CALL FOR CONTRIBUTIONS Becoming creative in researching gender and sexuality in childhood and youth

Inviting proposals for a chapter for an international edited collection entitled "Creative research on gender and sexuality in childhood and youth”

We are inviting proposals for a chapter for an international edited collection entitled "Creative research on gender and sexuality in childhood and youth” edited by Tuija Huuki, Suvi Pihkala, EJ Renold and Carol A Taylor.

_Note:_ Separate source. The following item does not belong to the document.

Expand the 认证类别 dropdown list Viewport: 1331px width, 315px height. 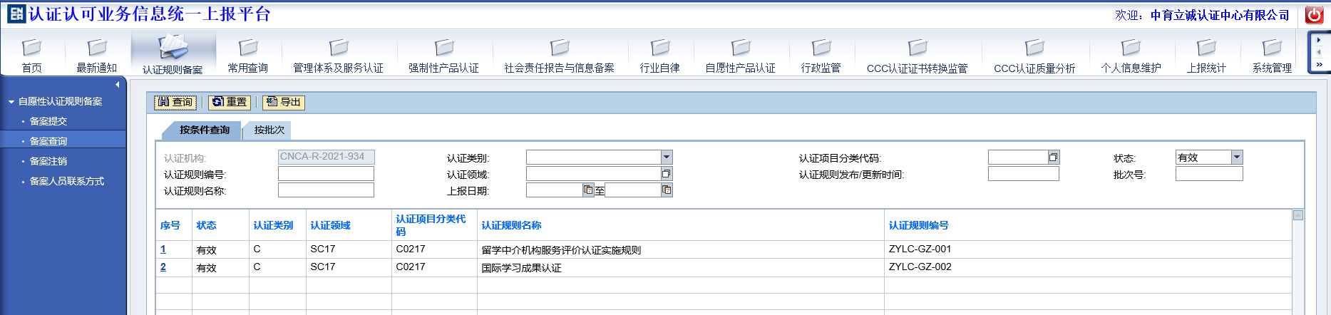pos(666,158)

There has been an emergence of creative methodologies in the past few years that take inspiration from feminist, queer, trans*, indigenous, decolonial, new materialist, and posthuman approaches to gender and sexuality research in childhood and youth studies (e.g. Leahy and Lupton 2021; Osgood and Robinson 2019; Gilbert and Fields 2023; Ringrose et al. 2018). These methodologies are radically re-defining and re-focusing what else gender and sexuality research with children and young people can be, in new ethical, political and transformative ways and across a variety of contexts. This proposed collection aims to surface and open up the challenges and affordances of what it means to become creative with doing gender and sexuality research Otherwise and in ways that are responsive and response-able with what comes to matter and affect in all aspects of the research process.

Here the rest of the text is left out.